The coming second wave of investment is driven by poor returns on traditional equity and debt investments. It has already diverted large US opportunity funds and European private equity companies into the more risky markets of the Far East and Eastern Europe.

Property researchers and economists have spread out with them, improving the flow of data they rely on to make their investment decisions. But property yields in many of the emerging economies have started to converge with those in Europe, America and Australasia.

They have woken up to SA's stability, its resources boom and economic growth that will outperform many other countries that normally attract their capital. They can also get improved data on SA property, mainly through the internationally standardised Investment Property Databank (IPD), which now has 10 years of information on SA property performance.

Multinational corporations are also once more expanding their presence in SA, which is helping to persuade the global property service companies. The world's second-biggest such company, Jones Lang Lasalle, will start operating this year in association with local chartered surveyor John Murray. It will also start reporting in more detail on SA, which will add to the country's investment attraction.

One UK private equity fund has let the property industry know that it has £100m (R1,050bn) to invest in projects.

"We have a war chest of £250m [R2,65bn] in equity from our international partners," says Chait. "That gives us fire power of about R9bn once we add borrowings."

But finding investments is a problem. SA property still suffers from 30 years of underdevelopment and is short of investment property. Local listed property funds, institutions and entrepreneurs have pushed yields close to international levels as they fight each other for the relatively few good properties available.

"Most international investors have been disappointed by the low returns on our property market," says Chait. "They were hoping for the 10%-plus yields they have been getting in highly risky markets such as Russia, where you can never be sure that you actually own your property.

"But a good shopping centre goes for less than 7% these days, a prime office building for 8% and residential property is sub-5%."

Chait is relying on "brown field" redevelopment of existing large projects to create the super yields his private equity partners seek.

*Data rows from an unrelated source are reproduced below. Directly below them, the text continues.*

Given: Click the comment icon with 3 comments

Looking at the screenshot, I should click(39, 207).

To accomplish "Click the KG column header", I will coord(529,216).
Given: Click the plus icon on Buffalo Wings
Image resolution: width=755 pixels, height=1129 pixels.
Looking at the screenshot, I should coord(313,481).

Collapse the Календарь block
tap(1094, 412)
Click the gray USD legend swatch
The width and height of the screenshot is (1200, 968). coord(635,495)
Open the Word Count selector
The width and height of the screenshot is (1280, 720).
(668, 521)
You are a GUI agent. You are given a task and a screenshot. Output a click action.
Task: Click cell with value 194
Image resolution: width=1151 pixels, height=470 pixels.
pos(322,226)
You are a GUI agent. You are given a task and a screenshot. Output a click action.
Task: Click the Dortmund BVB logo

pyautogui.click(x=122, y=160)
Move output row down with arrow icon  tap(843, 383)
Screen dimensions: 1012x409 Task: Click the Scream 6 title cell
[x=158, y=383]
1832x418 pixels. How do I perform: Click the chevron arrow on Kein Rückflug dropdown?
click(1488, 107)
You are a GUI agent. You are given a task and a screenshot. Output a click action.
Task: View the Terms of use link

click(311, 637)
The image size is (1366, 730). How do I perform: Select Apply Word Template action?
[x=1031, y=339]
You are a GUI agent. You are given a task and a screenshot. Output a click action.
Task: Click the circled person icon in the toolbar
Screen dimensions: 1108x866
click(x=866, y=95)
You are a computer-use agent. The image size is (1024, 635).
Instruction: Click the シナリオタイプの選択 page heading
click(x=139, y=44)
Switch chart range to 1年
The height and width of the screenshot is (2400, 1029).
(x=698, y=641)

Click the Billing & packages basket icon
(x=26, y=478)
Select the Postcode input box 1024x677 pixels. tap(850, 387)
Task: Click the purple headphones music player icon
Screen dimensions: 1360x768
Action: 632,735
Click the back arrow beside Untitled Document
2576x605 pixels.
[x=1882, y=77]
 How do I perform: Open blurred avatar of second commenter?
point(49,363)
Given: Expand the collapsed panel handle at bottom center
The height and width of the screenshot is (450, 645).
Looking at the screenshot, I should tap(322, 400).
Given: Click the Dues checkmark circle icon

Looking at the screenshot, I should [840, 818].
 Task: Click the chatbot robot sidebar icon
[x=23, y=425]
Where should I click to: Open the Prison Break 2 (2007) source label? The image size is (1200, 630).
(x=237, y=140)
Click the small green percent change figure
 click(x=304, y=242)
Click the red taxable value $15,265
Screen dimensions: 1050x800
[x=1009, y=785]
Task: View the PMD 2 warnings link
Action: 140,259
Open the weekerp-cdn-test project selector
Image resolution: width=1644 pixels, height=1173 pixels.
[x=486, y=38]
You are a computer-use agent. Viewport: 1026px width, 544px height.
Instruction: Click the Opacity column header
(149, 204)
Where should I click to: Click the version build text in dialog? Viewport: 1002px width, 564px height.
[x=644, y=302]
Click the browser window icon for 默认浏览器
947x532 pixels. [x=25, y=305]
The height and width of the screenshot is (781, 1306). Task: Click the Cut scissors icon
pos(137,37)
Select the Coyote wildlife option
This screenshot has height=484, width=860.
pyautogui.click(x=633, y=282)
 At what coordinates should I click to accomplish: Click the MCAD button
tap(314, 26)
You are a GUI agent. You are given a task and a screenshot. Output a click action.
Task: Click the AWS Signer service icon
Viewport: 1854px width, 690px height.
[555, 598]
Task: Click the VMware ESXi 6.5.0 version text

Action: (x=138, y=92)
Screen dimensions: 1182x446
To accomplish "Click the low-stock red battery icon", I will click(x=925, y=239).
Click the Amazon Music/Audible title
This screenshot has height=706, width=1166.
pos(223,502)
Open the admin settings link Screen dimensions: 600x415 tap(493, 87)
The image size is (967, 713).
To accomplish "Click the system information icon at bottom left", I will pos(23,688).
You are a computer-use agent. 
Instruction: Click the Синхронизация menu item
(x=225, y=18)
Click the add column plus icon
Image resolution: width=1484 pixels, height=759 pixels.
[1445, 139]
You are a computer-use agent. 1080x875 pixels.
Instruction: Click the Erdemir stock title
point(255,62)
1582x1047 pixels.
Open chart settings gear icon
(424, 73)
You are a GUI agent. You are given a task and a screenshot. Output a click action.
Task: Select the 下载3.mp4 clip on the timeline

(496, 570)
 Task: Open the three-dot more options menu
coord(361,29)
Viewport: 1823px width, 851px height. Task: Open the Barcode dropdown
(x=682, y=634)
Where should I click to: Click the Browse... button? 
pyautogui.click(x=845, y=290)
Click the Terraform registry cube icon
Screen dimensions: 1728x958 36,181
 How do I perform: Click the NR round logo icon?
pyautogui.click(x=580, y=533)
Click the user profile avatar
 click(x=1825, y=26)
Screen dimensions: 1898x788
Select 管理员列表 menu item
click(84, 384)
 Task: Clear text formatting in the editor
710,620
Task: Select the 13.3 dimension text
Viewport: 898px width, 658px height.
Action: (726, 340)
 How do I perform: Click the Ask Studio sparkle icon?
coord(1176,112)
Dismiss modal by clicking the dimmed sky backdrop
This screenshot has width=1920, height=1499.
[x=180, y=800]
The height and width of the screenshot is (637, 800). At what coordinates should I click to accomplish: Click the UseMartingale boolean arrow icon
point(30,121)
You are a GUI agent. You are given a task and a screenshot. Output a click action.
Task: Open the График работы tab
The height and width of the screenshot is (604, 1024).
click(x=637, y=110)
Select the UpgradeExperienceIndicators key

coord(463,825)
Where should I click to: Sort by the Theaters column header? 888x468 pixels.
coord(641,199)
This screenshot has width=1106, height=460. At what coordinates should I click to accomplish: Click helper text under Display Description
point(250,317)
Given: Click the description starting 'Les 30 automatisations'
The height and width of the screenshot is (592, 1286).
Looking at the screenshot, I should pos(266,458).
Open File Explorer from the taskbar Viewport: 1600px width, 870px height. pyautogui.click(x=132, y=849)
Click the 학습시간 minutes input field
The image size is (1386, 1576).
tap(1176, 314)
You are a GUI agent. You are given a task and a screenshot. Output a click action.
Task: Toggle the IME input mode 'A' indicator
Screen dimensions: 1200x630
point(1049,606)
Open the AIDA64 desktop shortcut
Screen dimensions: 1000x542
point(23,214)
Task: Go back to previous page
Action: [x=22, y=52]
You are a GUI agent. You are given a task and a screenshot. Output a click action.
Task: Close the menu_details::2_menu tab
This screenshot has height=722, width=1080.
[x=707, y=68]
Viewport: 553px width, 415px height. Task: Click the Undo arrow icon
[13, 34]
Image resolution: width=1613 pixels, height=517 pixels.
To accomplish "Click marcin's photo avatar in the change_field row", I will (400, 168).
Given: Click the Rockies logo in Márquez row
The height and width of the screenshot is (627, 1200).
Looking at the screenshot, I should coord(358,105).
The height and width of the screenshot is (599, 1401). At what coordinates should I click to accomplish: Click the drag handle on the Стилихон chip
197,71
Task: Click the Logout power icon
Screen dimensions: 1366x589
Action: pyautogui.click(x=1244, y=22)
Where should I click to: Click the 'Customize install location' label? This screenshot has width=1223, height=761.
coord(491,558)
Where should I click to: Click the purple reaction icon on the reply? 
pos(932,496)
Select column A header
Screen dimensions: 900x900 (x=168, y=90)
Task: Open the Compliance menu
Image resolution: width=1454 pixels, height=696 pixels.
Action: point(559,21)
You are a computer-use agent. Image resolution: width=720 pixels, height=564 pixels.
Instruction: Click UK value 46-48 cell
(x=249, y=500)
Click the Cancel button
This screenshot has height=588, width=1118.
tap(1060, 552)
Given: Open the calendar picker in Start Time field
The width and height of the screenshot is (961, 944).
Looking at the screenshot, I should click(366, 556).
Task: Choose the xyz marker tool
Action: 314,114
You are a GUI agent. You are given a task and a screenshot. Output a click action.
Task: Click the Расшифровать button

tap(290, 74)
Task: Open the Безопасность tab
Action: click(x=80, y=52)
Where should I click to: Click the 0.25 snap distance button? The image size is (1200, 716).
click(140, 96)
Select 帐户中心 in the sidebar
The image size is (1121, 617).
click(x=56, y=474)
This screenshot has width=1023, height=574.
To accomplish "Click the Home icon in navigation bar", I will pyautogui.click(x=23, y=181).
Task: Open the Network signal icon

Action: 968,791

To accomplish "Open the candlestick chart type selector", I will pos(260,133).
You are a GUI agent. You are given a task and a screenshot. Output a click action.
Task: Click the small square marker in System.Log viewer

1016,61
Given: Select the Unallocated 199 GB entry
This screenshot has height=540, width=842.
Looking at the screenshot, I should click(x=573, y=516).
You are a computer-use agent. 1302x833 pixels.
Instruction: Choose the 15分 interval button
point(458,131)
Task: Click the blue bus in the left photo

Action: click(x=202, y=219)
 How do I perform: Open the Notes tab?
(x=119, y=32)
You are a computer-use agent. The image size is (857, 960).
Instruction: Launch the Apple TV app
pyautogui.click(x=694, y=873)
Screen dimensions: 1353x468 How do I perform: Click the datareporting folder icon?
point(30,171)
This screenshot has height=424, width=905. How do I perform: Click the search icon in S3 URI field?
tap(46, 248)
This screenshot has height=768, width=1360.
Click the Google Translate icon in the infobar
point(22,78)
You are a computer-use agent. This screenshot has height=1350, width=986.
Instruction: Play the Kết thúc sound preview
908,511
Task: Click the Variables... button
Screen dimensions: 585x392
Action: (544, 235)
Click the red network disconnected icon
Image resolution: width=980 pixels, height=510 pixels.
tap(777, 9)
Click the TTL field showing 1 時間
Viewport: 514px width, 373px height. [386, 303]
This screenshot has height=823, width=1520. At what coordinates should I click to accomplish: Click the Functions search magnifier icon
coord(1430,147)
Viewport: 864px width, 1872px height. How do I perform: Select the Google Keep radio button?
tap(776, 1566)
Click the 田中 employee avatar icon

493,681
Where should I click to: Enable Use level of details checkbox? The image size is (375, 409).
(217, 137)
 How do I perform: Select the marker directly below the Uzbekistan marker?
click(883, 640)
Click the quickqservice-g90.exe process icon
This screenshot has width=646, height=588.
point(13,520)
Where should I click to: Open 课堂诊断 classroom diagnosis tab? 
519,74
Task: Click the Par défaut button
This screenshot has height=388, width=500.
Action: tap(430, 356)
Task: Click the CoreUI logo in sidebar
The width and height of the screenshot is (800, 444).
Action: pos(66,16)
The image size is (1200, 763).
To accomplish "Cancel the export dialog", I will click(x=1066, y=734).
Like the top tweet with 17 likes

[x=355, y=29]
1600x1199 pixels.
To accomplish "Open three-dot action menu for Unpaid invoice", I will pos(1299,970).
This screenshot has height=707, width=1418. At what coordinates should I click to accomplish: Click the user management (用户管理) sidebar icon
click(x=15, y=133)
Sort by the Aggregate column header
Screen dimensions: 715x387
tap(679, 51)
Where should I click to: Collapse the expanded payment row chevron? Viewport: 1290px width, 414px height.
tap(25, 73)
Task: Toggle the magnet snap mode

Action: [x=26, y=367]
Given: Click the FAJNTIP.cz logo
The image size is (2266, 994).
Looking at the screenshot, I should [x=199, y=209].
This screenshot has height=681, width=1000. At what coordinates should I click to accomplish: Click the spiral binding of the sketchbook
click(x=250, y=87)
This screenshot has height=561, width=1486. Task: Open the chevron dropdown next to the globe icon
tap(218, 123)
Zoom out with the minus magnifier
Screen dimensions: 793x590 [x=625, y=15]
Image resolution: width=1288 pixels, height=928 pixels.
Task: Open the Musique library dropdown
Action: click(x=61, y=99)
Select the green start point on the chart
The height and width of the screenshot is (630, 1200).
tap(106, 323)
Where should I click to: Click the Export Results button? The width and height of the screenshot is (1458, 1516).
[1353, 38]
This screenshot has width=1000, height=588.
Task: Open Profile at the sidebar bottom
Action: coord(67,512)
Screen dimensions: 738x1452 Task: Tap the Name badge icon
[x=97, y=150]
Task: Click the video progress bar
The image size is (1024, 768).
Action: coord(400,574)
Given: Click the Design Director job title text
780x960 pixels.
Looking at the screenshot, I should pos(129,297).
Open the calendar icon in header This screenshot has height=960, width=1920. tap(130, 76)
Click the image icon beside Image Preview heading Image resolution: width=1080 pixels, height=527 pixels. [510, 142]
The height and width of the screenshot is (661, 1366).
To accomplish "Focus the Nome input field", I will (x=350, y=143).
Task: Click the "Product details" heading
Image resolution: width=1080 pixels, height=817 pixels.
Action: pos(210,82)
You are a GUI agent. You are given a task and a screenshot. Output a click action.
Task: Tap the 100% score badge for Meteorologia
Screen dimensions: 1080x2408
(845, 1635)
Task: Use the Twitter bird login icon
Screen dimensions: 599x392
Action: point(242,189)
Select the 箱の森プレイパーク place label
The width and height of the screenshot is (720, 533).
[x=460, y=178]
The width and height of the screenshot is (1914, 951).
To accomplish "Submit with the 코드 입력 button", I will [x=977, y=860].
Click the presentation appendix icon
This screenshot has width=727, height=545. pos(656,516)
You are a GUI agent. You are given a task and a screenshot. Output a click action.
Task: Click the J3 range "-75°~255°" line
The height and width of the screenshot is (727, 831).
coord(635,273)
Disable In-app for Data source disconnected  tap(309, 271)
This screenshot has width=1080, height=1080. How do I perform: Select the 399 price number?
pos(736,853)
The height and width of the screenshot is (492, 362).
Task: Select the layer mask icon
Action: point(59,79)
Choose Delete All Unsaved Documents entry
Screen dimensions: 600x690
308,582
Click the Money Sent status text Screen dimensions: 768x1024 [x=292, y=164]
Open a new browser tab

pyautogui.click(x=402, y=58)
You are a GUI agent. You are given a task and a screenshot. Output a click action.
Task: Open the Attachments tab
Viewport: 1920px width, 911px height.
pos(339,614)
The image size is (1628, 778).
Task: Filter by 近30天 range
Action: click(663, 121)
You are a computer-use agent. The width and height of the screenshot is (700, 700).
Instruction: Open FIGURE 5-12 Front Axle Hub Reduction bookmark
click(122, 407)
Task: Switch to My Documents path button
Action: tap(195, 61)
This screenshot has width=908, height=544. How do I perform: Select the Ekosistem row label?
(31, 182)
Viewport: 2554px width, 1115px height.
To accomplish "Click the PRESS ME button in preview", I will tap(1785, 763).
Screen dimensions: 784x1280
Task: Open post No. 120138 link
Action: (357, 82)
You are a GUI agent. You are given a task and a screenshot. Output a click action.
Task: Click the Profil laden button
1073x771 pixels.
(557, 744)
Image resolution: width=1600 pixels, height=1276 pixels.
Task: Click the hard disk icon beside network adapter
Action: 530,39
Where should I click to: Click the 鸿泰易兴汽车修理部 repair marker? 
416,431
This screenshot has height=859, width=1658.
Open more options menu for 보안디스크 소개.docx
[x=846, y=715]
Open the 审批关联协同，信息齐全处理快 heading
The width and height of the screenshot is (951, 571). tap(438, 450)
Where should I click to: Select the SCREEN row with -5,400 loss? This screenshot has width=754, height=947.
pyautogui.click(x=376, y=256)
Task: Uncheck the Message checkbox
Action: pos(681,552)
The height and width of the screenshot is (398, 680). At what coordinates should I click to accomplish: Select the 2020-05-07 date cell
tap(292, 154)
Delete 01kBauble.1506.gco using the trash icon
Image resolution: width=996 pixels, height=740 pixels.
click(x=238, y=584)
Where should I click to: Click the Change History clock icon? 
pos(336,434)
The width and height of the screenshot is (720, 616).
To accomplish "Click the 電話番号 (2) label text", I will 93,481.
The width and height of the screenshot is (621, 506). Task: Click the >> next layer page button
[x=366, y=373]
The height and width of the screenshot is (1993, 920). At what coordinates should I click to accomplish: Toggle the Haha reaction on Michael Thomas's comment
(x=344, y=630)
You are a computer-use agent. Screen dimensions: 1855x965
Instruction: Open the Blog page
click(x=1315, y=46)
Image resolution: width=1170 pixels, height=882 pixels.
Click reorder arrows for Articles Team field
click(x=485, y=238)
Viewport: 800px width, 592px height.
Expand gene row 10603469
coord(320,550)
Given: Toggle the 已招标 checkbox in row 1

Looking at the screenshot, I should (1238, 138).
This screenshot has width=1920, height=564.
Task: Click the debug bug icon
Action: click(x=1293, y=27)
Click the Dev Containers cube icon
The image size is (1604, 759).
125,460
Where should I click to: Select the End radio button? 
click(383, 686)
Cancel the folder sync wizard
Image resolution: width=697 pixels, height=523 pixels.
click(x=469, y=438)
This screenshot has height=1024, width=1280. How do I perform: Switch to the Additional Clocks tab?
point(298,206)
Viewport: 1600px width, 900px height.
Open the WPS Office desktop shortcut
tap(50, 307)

Returns are not so exciting for South Africans beginning to spread their wings overseas, either. The exception seems to be SA-owned UK private equity boutique Credo, with its latest European fund. With a minimum £50 000 (R502 500), SA investors can buy into a portfolio of 15 UK Hilton Hotels, 13 German Burger Kings and four Peugeot showrooms. They give a cash-on-cash return of at least 7%.

Another choice is Ciref, the soon-to-be London Stock Exchange-listed retail and office property trust being launched by Corovest's UK arm, and in which Redefine is expected to take a major stake.

"Investors can expect a 4,5% return on the issue price of the shares," says Corovest CEO Mike Watters. "But we are also expecting about 7% growth in payouts over the years."

The fund should launch with a market capitalisation of about £30m (R315m).

Property education and investment company YDL will soon launch a tax-efficient Polish residential fund that aims to give investors a capital growth-only return over 10 years as Poland converges with its European Union partners.